■ WHAT TO WORK ON: Copy out the entries from the line containing "has height=704, width=1024." through the line containing "Action: [x=12, y=182]", character for character, including both end lines.
####
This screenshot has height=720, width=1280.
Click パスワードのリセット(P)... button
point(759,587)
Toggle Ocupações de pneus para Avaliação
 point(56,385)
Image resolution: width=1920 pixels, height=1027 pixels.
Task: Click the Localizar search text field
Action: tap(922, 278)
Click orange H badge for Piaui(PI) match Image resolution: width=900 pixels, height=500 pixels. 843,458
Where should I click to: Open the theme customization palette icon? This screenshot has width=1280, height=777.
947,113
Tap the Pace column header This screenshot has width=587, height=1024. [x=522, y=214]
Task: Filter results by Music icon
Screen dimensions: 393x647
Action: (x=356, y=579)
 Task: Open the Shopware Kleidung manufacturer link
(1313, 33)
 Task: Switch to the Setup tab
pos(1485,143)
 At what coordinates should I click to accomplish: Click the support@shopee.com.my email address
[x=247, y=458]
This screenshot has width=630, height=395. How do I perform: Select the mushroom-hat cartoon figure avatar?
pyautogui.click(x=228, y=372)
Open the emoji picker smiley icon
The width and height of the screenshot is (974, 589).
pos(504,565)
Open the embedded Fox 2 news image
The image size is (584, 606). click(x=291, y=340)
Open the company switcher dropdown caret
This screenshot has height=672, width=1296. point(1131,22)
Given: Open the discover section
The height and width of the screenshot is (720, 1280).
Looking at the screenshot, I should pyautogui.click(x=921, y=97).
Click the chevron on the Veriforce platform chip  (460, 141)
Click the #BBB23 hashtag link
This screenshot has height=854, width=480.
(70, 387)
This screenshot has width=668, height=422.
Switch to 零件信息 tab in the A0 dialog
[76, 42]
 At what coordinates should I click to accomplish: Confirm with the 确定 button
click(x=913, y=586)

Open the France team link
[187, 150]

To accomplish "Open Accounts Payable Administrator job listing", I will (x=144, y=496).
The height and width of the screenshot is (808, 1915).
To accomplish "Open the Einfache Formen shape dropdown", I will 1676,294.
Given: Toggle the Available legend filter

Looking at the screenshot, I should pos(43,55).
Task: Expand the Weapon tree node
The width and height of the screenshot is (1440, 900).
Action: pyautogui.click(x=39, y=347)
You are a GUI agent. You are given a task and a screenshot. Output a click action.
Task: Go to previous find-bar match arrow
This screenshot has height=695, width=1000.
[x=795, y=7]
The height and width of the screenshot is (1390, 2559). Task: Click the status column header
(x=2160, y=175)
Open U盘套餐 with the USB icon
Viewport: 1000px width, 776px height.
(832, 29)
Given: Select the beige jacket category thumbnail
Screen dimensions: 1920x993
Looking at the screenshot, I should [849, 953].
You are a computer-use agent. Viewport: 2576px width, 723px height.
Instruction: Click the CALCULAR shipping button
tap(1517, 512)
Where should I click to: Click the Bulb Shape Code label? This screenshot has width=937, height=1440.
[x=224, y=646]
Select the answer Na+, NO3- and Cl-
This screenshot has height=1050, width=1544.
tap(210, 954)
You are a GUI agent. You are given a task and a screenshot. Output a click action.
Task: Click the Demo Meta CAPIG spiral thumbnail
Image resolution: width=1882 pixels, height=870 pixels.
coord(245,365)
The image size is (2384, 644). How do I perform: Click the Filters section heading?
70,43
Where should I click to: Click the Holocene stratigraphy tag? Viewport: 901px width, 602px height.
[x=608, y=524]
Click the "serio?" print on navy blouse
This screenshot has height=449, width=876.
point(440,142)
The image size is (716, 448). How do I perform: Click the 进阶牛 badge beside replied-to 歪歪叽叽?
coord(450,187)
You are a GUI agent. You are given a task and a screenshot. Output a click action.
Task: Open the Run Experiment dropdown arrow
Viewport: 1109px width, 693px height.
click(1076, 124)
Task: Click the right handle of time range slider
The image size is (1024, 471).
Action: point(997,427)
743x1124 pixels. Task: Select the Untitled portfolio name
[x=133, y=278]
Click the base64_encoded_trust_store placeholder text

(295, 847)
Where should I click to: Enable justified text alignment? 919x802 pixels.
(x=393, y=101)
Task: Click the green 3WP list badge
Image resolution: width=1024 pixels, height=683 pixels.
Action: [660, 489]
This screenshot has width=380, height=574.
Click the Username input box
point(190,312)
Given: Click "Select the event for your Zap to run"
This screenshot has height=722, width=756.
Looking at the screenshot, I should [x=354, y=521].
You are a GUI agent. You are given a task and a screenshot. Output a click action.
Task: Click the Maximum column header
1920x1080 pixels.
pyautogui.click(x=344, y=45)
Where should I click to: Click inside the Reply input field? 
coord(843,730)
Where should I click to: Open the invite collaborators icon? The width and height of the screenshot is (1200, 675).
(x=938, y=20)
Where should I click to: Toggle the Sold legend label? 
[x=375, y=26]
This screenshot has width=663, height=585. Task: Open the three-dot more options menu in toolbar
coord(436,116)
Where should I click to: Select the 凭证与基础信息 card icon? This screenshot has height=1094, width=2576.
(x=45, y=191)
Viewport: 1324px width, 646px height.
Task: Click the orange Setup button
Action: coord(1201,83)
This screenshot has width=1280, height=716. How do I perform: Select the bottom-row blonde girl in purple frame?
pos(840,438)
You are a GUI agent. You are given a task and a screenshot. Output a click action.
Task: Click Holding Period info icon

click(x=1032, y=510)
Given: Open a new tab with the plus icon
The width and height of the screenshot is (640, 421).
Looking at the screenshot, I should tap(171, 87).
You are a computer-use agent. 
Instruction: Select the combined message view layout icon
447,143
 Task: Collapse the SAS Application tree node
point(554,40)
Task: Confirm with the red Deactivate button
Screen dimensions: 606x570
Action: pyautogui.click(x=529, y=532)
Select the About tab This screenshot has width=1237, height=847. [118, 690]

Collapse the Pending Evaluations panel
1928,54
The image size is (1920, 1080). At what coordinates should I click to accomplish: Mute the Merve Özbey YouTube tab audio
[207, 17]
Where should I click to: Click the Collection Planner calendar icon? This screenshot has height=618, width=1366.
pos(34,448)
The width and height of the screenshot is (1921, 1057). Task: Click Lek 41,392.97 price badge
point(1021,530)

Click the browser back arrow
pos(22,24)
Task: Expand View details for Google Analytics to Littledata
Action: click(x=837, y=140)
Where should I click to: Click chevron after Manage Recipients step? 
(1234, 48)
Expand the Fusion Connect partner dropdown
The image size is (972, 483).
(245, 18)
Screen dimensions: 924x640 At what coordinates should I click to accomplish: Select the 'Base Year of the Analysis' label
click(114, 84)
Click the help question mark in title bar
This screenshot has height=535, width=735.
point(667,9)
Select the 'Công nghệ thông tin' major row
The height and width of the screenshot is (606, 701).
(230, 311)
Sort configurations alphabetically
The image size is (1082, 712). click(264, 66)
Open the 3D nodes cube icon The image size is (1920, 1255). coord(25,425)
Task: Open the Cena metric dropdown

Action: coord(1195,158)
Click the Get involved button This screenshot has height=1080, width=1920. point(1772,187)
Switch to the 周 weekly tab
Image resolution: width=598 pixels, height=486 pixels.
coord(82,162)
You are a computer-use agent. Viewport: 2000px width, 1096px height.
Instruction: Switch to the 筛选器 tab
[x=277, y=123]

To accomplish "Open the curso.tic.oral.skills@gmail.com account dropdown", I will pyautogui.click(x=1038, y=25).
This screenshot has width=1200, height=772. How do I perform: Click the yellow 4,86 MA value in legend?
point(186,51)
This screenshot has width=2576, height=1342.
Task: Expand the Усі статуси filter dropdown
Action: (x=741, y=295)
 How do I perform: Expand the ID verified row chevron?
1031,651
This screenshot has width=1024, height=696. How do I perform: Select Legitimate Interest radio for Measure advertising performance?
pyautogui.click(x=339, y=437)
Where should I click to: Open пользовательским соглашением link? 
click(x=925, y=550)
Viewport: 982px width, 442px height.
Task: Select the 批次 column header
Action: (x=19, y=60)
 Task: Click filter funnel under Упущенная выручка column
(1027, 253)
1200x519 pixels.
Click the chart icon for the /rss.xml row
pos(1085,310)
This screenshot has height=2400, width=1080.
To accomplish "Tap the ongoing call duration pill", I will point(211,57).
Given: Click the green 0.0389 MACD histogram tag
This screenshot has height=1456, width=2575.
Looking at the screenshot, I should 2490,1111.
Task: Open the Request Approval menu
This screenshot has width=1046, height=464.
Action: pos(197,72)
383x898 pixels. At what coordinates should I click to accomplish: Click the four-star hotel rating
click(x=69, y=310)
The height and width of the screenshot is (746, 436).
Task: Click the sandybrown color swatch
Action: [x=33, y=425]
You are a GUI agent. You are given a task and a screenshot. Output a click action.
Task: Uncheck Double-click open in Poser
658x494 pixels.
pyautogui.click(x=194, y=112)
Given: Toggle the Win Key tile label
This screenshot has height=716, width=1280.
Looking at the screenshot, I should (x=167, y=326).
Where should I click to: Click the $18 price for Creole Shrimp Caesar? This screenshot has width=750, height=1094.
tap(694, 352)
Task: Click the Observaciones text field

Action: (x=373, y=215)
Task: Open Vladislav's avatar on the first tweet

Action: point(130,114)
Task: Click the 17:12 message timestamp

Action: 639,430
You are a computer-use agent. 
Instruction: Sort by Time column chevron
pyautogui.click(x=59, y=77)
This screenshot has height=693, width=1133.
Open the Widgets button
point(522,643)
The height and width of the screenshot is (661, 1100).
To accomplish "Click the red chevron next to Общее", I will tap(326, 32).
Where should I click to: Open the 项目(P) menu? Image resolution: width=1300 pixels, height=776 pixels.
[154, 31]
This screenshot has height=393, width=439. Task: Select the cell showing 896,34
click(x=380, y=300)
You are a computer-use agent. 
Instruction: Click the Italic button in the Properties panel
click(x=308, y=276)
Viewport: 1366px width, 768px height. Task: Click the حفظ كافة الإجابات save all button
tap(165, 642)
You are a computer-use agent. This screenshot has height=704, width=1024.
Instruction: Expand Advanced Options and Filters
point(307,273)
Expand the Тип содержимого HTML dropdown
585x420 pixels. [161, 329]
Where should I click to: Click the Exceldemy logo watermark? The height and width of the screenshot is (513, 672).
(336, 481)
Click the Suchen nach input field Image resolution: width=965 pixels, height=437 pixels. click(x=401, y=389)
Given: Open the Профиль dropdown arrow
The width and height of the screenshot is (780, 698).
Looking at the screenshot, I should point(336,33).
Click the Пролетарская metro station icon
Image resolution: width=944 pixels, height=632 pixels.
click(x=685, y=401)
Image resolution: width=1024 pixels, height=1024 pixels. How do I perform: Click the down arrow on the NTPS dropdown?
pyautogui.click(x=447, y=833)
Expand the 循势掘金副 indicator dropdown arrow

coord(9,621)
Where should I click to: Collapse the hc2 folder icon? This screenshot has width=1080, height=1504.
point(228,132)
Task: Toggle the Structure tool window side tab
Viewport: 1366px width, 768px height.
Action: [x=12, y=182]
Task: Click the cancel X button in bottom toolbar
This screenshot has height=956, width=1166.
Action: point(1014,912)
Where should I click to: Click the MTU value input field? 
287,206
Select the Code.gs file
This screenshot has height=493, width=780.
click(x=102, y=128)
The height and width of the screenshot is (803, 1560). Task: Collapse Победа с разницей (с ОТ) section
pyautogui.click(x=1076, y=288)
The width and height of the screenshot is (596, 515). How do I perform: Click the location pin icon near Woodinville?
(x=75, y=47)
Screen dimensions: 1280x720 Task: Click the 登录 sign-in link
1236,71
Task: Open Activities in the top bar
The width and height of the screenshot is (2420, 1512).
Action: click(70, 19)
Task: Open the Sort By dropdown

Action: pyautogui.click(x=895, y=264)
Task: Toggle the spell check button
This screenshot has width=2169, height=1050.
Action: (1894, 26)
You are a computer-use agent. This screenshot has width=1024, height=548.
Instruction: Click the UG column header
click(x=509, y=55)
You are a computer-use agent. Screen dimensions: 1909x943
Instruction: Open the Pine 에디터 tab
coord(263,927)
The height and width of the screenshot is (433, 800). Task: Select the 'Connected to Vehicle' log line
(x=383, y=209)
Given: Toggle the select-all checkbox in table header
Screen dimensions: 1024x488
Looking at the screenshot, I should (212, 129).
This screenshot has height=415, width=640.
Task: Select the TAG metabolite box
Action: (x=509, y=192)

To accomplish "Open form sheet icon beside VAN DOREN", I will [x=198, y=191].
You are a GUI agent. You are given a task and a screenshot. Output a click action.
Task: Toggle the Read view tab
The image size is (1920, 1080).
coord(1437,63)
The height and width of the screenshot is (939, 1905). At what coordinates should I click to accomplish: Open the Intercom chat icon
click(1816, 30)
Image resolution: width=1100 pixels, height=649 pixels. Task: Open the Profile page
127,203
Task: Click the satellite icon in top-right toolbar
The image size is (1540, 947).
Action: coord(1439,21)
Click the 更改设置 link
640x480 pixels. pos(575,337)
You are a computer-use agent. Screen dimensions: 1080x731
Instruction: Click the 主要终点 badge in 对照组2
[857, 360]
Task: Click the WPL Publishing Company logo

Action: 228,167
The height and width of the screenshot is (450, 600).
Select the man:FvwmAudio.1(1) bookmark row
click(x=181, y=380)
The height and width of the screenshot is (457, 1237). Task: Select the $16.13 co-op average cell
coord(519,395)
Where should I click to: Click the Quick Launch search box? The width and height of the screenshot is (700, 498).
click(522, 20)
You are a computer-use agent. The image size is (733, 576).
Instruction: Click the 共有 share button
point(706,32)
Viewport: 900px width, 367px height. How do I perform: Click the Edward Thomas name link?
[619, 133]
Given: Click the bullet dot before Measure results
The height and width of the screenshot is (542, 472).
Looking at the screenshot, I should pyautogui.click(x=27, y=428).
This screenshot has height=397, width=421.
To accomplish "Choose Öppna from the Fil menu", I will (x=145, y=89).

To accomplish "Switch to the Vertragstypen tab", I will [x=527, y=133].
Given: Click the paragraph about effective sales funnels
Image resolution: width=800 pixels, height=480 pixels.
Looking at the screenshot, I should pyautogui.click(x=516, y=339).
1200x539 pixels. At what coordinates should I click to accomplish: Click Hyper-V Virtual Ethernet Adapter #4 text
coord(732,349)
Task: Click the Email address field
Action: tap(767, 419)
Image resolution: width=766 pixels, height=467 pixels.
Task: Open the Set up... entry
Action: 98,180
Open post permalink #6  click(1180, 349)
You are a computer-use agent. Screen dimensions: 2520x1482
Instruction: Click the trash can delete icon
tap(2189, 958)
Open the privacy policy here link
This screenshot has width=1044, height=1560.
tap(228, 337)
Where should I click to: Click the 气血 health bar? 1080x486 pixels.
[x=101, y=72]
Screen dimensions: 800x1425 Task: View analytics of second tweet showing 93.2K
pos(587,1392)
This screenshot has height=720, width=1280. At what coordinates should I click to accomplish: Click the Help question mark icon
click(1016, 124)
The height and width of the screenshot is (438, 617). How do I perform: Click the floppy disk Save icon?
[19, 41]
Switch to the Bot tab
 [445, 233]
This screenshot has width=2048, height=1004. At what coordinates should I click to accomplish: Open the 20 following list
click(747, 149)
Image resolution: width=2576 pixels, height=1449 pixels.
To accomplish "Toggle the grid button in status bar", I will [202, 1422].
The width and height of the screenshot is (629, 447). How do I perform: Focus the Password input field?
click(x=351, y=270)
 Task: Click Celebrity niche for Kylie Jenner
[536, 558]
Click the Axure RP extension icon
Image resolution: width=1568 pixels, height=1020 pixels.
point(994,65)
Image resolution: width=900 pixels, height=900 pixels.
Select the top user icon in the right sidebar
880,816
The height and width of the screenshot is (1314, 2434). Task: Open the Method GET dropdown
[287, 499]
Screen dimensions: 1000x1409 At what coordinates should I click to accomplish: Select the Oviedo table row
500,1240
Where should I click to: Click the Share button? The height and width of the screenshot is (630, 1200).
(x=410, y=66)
####
■ RESPONSE TO THIS EXERCISE:
You are a computer-use agent. This screenshot has height=704, width=1024.
Instruction: Expand Advanced Options and Filters
point(307,273)
Expand the Тип содержимого HTML dropdown
585x420 pixels. [161, 329]
Where should I click to: Click the Exceldemy logo watermark? The height and width of the screenshot is (513, 672).
(336, 481)
Click the Suchen nach input field Image resolution: width=965 pixels, height=437 pixels. click(x=401, y=389)
Given: Open the Профиль dropdown arrow
The width and height of the screenshot is (780, 698).
Looking at the screenshot, I should point(336,33).
Click the Пролетарская metro station icon
Image resolution: width=944 pixels, height=632 pixels.
click(x=685, y=401)
Image resolution: width=1024 pixels, height=1024 pixels. How do I perform: Click the down arrow on the NTPS dropdown?
pyautogui.click(x=447, y=833)
Expand the 循势掘金副 indicator dropdown arrow

coord(9,621)
Where should I click to: Collapse the hc2 folder icon? This screenshot has width=1080, height=1504.
point(228,132)
Task: Toggle the Structure tool window side tab
Viewport: 1366px width, 768px height.
Action: [x=12, y=182]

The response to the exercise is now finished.